### WHAT YOU SHOULD DO
In the listing below, how many lines contain the word "Troffee"? Answer with the number alone.

######

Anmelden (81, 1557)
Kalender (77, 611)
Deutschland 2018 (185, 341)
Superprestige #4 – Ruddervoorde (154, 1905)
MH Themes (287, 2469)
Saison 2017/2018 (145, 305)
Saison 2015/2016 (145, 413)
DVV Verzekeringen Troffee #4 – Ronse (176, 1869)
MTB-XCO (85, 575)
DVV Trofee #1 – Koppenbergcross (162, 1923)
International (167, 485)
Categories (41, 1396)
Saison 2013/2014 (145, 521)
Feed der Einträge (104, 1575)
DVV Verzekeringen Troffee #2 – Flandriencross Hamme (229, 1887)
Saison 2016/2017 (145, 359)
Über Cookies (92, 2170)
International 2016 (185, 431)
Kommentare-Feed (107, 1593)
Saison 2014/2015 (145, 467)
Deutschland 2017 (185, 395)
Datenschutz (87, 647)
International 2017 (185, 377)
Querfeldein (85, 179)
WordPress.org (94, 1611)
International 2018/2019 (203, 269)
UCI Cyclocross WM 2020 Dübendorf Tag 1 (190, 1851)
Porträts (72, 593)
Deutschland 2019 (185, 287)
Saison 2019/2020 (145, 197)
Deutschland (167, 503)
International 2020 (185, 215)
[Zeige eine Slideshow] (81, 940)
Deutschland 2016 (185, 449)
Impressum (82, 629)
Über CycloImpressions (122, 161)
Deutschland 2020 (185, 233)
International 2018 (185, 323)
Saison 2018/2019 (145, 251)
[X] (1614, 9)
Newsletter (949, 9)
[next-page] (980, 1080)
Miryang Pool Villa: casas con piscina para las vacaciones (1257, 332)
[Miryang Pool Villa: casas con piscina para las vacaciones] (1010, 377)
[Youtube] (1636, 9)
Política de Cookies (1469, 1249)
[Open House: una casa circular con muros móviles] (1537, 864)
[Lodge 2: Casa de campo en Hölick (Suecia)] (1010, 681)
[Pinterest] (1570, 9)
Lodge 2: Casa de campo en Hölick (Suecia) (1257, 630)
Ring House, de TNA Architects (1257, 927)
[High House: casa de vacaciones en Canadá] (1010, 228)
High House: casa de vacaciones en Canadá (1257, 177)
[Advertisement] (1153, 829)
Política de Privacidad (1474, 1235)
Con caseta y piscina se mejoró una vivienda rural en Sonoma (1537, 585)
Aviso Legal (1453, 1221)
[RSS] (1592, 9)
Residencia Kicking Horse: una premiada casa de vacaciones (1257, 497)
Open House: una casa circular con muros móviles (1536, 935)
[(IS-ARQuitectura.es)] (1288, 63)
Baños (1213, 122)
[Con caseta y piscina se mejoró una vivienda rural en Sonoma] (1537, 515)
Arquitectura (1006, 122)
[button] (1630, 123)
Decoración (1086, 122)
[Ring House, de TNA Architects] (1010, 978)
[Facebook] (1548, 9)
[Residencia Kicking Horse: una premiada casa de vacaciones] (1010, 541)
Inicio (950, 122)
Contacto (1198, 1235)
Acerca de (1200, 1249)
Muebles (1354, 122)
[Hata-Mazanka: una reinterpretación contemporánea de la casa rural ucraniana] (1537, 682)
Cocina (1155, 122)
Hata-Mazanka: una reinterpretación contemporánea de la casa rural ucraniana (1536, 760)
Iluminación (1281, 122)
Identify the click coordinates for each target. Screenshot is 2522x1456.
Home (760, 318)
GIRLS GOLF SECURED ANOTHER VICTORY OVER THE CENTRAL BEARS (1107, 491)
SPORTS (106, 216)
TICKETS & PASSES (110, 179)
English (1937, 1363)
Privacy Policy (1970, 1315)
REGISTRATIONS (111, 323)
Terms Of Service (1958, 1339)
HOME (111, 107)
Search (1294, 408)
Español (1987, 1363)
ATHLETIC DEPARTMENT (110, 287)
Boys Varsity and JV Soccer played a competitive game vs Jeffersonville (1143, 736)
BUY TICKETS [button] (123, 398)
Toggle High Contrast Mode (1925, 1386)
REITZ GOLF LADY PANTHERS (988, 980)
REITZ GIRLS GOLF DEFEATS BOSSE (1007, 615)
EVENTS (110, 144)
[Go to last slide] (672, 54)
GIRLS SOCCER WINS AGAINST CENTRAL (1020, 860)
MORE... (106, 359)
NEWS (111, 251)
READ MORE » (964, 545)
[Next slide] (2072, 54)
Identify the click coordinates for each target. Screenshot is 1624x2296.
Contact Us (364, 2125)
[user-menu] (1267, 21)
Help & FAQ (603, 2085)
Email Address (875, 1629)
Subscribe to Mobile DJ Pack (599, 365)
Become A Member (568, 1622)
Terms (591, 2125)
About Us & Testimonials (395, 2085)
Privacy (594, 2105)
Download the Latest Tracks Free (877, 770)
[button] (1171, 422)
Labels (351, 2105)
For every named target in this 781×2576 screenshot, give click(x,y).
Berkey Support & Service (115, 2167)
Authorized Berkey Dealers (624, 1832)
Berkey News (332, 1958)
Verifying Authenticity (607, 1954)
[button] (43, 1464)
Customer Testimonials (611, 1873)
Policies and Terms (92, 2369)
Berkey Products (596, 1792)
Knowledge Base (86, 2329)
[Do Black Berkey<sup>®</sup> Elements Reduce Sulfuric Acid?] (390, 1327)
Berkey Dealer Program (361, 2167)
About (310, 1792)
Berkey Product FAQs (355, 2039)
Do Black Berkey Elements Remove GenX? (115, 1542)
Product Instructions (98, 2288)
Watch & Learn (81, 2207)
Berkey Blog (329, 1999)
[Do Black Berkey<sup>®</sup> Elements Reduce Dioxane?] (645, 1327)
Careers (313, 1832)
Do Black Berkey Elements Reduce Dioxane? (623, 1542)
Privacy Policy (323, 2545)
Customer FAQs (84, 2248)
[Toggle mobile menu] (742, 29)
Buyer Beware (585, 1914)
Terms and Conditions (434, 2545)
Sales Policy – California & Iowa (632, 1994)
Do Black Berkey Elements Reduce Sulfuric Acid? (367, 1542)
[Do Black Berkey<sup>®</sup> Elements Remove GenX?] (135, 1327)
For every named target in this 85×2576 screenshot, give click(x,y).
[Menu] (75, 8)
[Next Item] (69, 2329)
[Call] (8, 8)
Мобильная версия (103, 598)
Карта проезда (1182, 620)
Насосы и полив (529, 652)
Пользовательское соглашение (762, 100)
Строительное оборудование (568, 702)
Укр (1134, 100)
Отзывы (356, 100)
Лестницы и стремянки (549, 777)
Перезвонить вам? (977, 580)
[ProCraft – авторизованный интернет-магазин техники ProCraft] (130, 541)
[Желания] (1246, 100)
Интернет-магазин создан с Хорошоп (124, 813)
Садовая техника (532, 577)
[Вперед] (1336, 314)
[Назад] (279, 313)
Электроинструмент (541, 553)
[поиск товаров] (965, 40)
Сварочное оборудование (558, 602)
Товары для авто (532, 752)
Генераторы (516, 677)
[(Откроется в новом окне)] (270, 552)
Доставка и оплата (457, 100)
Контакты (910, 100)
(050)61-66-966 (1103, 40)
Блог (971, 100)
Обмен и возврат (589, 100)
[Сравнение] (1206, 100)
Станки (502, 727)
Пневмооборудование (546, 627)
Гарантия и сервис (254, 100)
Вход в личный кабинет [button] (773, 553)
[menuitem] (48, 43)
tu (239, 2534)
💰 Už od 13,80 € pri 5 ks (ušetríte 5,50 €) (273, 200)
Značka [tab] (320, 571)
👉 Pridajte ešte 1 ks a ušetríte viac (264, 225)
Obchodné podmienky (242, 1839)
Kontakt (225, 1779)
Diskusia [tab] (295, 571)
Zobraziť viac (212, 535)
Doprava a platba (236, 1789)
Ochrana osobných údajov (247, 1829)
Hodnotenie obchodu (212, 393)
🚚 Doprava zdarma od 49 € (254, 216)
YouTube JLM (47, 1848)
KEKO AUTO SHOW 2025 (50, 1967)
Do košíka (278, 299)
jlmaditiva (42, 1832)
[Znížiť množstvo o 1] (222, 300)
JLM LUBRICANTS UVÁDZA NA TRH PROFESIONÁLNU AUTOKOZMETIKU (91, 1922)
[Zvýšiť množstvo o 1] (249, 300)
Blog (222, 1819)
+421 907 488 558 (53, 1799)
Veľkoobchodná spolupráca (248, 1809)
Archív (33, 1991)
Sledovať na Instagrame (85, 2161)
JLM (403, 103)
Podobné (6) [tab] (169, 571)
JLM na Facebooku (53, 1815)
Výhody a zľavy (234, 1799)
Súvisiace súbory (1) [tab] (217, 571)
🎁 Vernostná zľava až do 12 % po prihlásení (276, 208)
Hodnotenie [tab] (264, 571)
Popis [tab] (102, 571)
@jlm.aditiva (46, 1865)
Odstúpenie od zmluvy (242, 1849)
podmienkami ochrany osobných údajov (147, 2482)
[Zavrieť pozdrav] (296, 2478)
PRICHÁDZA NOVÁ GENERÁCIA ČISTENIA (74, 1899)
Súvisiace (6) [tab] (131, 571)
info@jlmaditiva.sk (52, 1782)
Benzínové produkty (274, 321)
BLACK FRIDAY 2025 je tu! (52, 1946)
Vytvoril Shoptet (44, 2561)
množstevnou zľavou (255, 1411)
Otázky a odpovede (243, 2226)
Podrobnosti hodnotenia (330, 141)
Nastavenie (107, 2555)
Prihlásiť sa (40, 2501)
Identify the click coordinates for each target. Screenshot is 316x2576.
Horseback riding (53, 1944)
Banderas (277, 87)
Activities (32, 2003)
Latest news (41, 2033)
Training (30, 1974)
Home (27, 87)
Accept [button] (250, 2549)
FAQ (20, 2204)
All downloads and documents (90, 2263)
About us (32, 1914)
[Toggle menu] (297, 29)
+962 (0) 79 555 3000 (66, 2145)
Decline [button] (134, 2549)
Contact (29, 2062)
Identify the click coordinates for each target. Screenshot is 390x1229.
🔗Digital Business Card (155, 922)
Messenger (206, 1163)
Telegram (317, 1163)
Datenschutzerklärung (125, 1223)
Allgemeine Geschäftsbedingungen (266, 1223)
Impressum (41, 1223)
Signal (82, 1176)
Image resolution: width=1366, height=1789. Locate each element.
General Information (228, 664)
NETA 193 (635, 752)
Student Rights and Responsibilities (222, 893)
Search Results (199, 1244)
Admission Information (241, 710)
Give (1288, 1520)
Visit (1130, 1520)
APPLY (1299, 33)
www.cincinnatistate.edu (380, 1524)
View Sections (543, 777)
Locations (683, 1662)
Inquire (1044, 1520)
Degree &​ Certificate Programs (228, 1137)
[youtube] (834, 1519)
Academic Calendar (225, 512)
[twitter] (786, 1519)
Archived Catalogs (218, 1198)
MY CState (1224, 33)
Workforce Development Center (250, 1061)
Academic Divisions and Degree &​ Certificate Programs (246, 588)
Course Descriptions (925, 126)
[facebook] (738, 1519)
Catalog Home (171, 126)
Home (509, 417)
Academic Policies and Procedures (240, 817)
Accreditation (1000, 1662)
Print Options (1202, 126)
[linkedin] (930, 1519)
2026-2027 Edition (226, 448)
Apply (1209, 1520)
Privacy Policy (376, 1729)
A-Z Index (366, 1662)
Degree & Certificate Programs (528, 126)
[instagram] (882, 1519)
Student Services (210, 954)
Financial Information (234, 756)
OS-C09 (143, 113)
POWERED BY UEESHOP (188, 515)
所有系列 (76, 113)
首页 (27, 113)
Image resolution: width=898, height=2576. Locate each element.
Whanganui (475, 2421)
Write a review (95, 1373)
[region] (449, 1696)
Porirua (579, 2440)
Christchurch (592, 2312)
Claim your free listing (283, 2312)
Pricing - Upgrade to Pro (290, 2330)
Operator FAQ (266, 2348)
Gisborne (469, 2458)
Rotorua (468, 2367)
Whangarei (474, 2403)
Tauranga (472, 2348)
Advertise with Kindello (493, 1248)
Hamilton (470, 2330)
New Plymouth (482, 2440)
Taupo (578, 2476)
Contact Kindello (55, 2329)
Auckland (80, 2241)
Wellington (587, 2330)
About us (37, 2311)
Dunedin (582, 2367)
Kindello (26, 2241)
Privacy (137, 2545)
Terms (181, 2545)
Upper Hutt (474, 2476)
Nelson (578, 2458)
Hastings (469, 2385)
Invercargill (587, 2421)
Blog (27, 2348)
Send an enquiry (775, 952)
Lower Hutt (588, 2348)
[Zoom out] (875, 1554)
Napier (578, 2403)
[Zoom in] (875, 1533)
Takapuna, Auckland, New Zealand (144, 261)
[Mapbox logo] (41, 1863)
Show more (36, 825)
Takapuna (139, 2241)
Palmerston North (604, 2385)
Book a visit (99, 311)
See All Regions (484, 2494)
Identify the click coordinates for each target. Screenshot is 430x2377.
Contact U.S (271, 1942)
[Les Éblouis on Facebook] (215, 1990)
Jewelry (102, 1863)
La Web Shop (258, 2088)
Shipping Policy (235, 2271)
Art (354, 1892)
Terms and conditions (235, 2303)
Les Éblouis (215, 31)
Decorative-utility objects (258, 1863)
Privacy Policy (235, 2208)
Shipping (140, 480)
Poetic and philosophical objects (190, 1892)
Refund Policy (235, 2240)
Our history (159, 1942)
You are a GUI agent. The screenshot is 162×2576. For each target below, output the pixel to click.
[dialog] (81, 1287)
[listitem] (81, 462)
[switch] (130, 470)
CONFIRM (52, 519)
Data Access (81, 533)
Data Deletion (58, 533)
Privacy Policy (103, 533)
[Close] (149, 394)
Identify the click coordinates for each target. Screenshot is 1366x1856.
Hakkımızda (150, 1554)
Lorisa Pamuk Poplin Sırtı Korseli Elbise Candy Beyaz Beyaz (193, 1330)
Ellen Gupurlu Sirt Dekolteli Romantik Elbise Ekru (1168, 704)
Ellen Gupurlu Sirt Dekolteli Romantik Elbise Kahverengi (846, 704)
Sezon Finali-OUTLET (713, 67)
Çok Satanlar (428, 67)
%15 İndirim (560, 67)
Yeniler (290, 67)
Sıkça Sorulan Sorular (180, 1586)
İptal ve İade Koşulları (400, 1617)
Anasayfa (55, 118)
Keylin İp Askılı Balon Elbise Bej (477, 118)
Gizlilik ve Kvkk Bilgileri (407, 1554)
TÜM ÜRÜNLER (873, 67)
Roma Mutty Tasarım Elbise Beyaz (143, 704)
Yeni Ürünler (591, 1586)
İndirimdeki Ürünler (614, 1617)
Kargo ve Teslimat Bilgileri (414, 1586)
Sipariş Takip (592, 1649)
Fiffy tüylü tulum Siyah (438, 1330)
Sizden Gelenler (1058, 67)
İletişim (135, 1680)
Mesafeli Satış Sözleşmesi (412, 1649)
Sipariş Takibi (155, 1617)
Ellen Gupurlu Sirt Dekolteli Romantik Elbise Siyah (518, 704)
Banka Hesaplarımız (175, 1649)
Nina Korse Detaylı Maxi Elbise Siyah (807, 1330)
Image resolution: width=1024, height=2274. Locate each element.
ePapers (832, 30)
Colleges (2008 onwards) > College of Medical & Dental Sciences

######

### TASK ANSWER
2